Tentativa de Esquerda no México?
Candidato favorito à presidência do México nas eleições, o populista de centro-esquerda Andrés Manuel López Obrador, captura a insatisfação da população com a corrupção e a violência.
México realizou sua eleição
presidencial mais importante em duas décadas, tendo como pano de fundo um
quadro contraditório. De um lado, o meio empresarial do país comemora os
indicadores da economia mexicana, que acumula 33 trimestres de crescimento consecutivo.
A aprovação de reformas pró-mercado em 2013 ajudou a atrair investimentos
externos, a reduzir a taxa de desemprego (de apenas 3,4%) e a ampliar as
exportações, que somaram 400 bilhões de dólares em 2017 – quase o dobro das
brasileiras. Se a economia vai bem, por outro lado, o México parece uma nau à
deriva em emio aos escândalos de corrupção e uma violência descontrolada. De
2006 para cá, mais de 220.000 pessoas foram assassinadas no país.

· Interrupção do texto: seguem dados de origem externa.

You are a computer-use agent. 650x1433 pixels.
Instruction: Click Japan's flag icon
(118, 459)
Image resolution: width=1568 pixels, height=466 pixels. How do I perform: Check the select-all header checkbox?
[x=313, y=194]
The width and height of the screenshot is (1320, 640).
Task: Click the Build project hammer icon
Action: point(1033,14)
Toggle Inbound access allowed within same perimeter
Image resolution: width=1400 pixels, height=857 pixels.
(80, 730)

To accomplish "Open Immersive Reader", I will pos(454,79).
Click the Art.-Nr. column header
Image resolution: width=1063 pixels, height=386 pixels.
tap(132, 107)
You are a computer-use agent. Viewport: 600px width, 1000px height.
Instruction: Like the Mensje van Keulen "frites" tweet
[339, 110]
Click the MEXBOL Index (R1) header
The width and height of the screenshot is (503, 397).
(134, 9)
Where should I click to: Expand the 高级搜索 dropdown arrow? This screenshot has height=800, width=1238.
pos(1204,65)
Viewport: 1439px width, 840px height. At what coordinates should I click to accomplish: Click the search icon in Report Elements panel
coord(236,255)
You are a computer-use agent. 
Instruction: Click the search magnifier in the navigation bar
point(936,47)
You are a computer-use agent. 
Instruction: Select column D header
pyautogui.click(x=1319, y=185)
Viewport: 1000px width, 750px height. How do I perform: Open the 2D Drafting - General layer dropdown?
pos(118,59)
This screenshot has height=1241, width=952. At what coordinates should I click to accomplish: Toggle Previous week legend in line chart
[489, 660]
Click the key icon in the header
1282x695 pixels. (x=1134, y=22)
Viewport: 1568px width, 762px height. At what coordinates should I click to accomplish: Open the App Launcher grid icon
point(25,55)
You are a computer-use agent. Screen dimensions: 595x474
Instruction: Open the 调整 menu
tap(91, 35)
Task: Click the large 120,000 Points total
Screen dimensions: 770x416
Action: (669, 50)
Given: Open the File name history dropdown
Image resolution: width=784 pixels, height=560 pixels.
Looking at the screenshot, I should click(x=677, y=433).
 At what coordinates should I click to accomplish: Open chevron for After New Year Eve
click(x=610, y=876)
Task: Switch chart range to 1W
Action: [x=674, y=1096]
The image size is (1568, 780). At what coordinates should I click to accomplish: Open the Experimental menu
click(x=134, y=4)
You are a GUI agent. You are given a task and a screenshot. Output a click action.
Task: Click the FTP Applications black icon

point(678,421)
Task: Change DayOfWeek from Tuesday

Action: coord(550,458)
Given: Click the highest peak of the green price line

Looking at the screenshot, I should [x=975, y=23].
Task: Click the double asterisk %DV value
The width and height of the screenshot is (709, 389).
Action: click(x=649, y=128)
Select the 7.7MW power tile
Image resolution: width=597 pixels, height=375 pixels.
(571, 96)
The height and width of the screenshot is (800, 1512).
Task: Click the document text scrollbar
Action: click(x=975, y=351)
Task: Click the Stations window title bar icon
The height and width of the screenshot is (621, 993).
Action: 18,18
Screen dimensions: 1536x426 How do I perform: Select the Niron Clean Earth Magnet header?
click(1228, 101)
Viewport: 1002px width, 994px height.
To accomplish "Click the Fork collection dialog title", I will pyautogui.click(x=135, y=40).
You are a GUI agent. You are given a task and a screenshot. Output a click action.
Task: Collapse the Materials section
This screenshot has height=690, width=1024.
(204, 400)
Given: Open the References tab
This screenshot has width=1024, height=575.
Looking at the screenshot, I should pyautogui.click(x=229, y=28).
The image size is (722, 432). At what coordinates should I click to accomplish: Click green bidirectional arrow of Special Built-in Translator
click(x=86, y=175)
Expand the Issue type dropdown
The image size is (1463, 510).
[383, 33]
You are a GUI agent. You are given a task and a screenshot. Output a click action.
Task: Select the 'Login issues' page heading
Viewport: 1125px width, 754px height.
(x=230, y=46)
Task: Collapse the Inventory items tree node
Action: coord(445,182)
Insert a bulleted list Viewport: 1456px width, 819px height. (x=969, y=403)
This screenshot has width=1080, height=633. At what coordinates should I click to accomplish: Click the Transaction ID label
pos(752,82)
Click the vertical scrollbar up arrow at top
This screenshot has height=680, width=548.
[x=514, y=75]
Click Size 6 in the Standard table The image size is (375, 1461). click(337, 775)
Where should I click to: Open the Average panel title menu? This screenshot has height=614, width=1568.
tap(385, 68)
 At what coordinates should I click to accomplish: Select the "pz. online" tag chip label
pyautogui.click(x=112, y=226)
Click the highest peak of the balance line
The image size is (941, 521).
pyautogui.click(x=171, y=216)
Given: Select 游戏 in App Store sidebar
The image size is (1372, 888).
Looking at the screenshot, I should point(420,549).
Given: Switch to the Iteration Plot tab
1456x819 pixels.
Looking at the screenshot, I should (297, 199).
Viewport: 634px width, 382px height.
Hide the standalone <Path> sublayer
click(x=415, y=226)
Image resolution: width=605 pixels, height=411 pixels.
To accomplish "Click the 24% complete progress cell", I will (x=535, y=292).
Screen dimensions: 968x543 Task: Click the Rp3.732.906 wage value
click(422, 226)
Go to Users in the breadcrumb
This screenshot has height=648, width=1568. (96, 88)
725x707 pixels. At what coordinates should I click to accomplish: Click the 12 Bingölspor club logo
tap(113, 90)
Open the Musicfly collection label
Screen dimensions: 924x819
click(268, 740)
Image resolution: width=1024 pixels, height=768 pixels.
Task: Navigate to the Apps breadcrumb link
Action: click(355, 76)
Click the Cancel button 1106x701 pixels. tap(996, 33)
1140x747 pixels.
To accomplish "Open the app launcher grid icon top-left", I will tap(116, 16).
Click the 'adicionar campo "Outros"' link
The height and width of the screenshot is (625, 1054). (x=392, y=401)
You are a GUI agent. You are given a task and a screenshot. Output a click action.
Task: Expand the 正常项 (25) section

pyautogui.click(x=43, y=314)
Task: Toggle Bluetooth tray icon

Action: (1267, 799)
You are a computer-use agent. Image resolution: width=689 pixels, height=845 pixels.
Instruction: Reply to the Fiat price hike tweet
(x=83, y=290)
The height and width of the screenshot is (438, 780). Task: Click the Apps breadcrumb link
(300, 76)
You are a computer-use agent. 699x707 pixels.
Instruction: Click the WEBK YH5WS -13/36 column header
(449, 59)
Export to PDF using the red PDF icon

Nesse cenário conturbado – que
inclui ameaças do presidente americano, Donald Trump, de erguer um muro na
fronteira entre os dois paídes e abandonar a NAFTA, tratado de livre comércio
responsável por metade das exportações mexicanas -, brilha um candidato
populista que promete peitar Trump, combater a violência e enquadrar corruptos:
Andrés Manuel López Obrador, de 64 anos, oposicionista de centro-esquerda,
conhecido pelas iniciais de seu nome, AMLO. Apontado como favorito pelas
pesquisas, Obrador concorre pelo Movimento de Regeneração Nacional (MORENA),
partido que criou em 2014, cujo nome exótico reflete sua principal bandeira, a
luta contra a corrupção. Com o dobro das intenções de voto em relação ao
segundo colocado, o conservador Ricardo Anaya, do Partido de Ação Nacional
(PAN), Obrador ainda tem a favor o fato de a eleição ser disputada em apenas
segundo turno. AMLO aparece com 40% nas pesquisas, com confortável vantagem
sobre os 20% de Anaya. O candidato do governo, José Antonio Meade, do Partido
Revolucionário Institucional (PRI), tem 13%.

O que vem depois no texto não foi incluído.